2/17/2007 THIS TAKES PLACE ON MY BIRTHDAY 1983
Morning. Looking around, looking around at the white bed, white walls, the curtain between the beds, and bedside table. A rubbery smell. Tip-tap of people hurrying past in the hallway. Then: stomp, stomp, stomp, stomp. Heide. Shit. I rolled over and hid my face in my pillow.
“I expect you to take a shower today,” she said. “You have your menses.” She tap-tapped over to the nurses’ station and barked, “Where are my charts? Vickie, where are the charts?”
I had, indeed, started my period the afternoon before, but I hadn’t told anyone. How could I? I still hadn’t recovered the ability to speak. I had a small supply of tampons in my pocketbook that wouldn’t have lasted long. Yet in the evening someone had strategically slipped a package of obstetrical pads in my bathroom.
Sitting up, I was overwhelmed by dizziness. I had heard through Carole months ago that some medications can cause dizziness upon sitting or standing, and that this was called postural hypotension. I lay back down, and tried again. No way. Too dizzy.
Heide appeared in the doorway again, followed by her henchwomen, Vickie and Pat, both LPN’s. The three of them drew closer. “Shower, or tub bath, which will it be, Julie?”
Shower. Tub bath. Tub bath. Shower. No. I shook my head. They towered over me. My breath quickened.
“Which will it be?”
I rocked forward and held my knees close for protection.
“Well, then, it has been decided. Run the tub, Vickie.” Both Pat and Vickie scampered off.
“Now, Julie, we’re going to have a little talk. And I get to do all the talking. Have you heard the expression, ‘The silent waters are the deepest’?” I shook my head. “Well, you’d better start thinking about it.” Heide stared at me. Creases under her green-hazel eyes had filled with turquoise eye shadow; in fact she was heavily made-up around the eyes. Perhaps she’d been freckled as a child and those freckles had faded. I guessed her age at 45; I was nearly correct, it turned out.
I’d been on the unit for several days, and had quickly learned to listen for Heide’s stomping footsteps entering the unit every morning promptly at 7:30 for Report, and then at 8:00 when she came out of Report. Heide wore square heels and walked in such a way as to have quite an effect on the listener; I knew this because other patients mentioned to me that they, too, listened for Heide’s footsteps heading for Report in the morning. (Report, I learned, was what the nurses called the exchange of information during the half-hour overlap of shifts, during which they would discuss the patients and the goings-on of the unit in general. If the microwave oven had caught fire, surely the incident would have been included in Report.)

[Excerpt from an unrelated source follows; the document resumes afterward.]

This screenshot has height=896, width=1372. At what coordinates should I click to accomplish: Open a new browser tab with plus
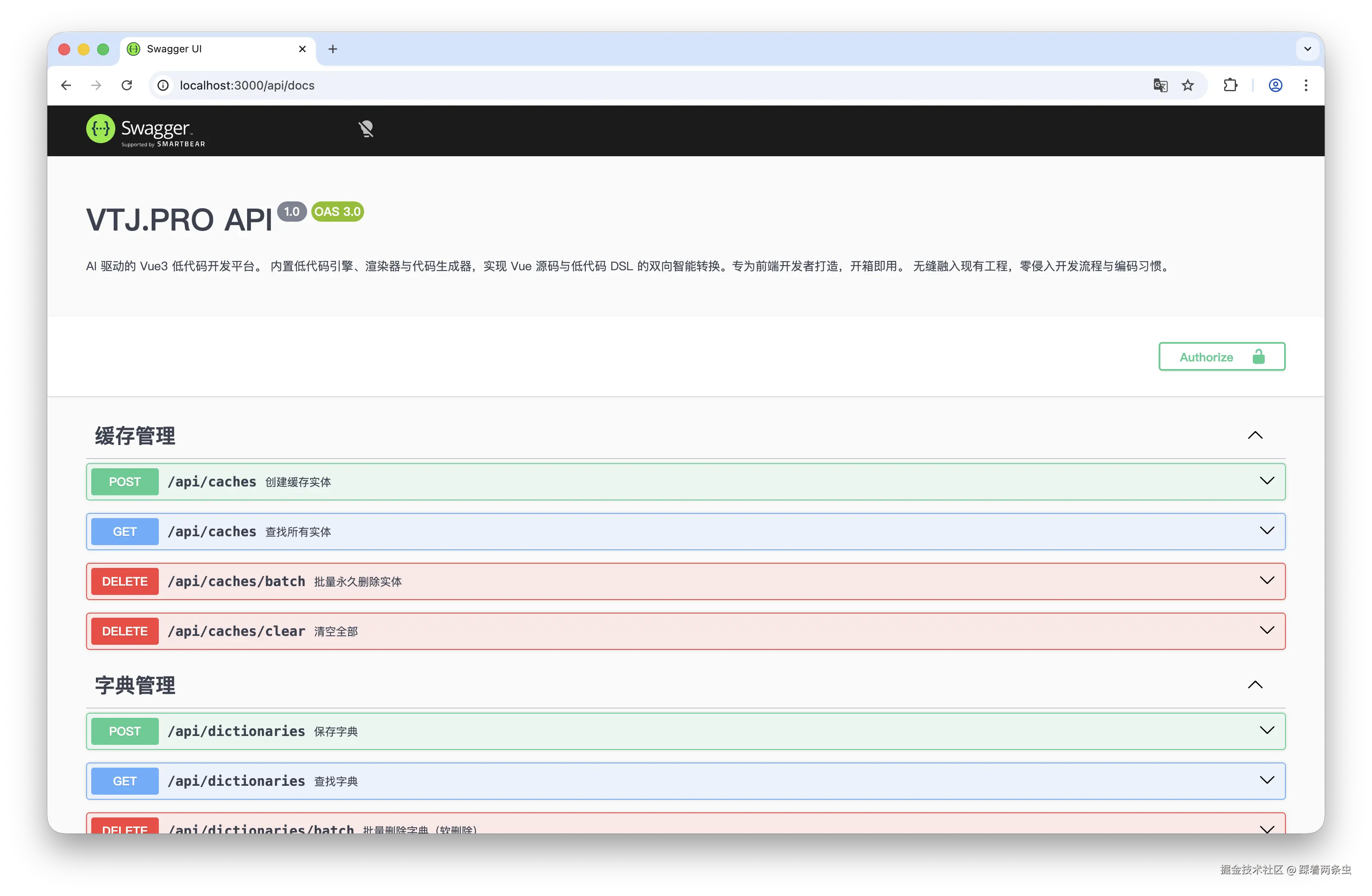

“Have you had a shower or bath in the past week?” Heide asked. I hadn’t. “In the past two, three weeks?” Again, I shook my head. “Why?” I backed away from her. “Why? Neglecting personal hygiene–why?”

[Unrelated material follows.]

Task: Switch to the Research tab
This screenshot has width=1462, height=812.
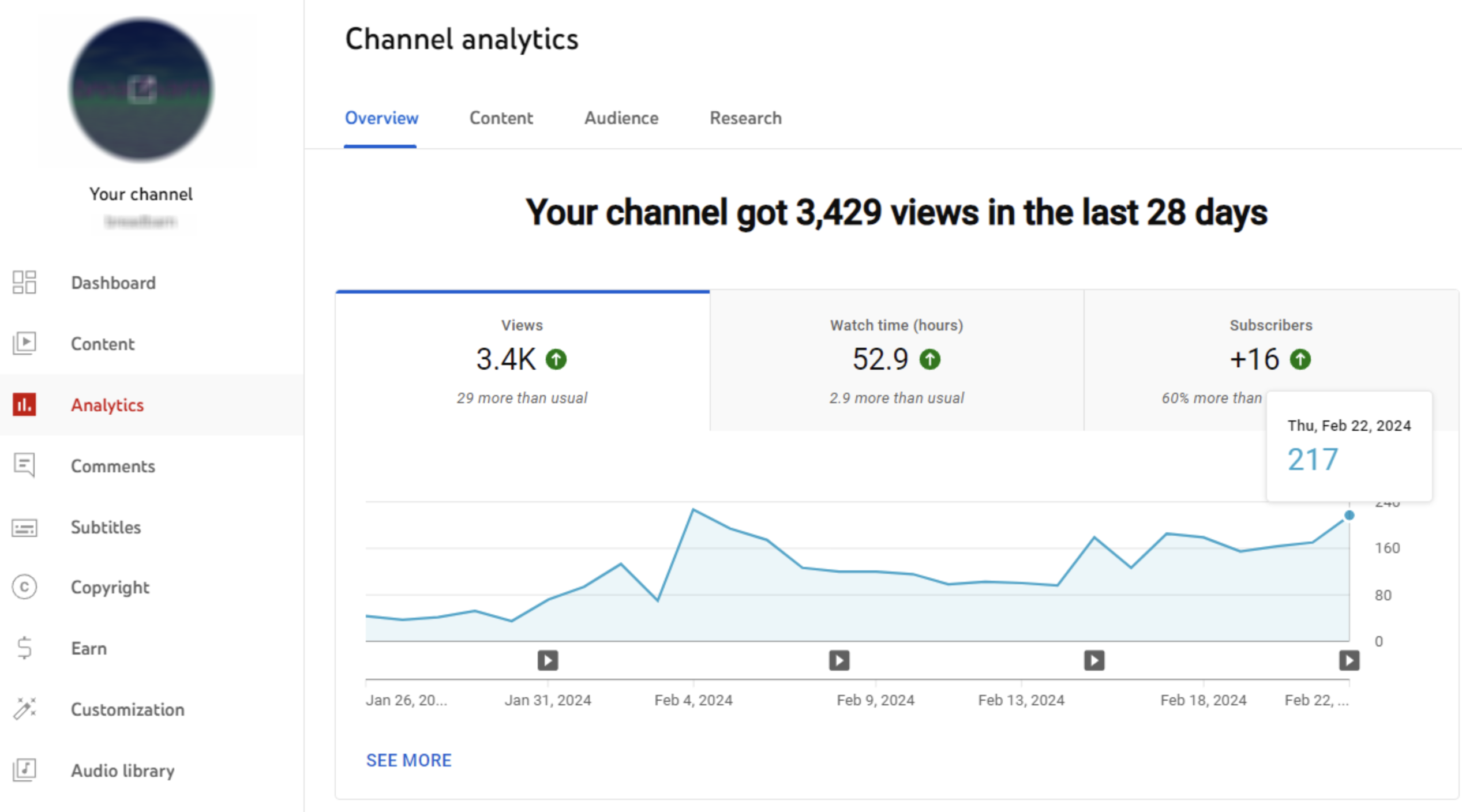Action: click(x=745, y=118)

Frequently, hygiene is lacking among people with mental illnesses. One year, I didn’t bathe for five months. (I’ve since overcompensated for it.) In fact, everyone I’ve spoken to who has had a mental illness has gone through periods where some aspect or many aspects of grooming and cleanliness have been ignored. Sometimes, the neglect of a particular aspect of hygiene can become an obsession.

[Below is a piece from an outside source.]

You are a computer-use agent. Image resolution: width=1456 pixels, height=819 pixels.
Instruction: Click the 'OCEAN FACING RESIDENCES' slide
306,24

The bath was ready, but I did not intend to use it.
I didn’t budge.
“Go on. We’ll be waiting right outside.”
“Ms. Greene, proceed to the bath! Now!” After a minute, Heide said, “Okay, girls, I’m not wasting my time waiting for this patient. Let’s get her into the tub.”
Pat was a heavy woman, but Vickie was twice as big, and strong, too. With one of them on each side there was little I could do, though I struggled at first. Their arms locked into mine, they dragged me from the bed, white sheets trailing behind us, while I dug my bare heels into the floor, though doing so did little to stop the progression toward the bath. I screamed. Of course I screamed. I screamed for all the children in the world that had ever been forced into the bath; I screamed for all the patients that had ever been forced to do anything against their will; I screamed for my fellow Jew, whose kipah fell off his head as he was escaping the Nazis, yet he turned to pick it up–he was shot dead–I screamed for myself, for my future, which would unlock and reveal time after time the act of force, the act of entrapment, the act of belittlement, the act of shaming–in the name of saving my life–I screamed, as Pat and Vickie, under orders from Heide, ripped my bedclothes off of me, stripped me completely, pushed me into the tub, and with white hospital washcloths, washed me, while my menstrual blood flowed into the bath and mixed with the splashing bathwater and tears and mucus and spittle, bodily fluids all splashing together, swirling in this great sea of force, they washed me, and I wept.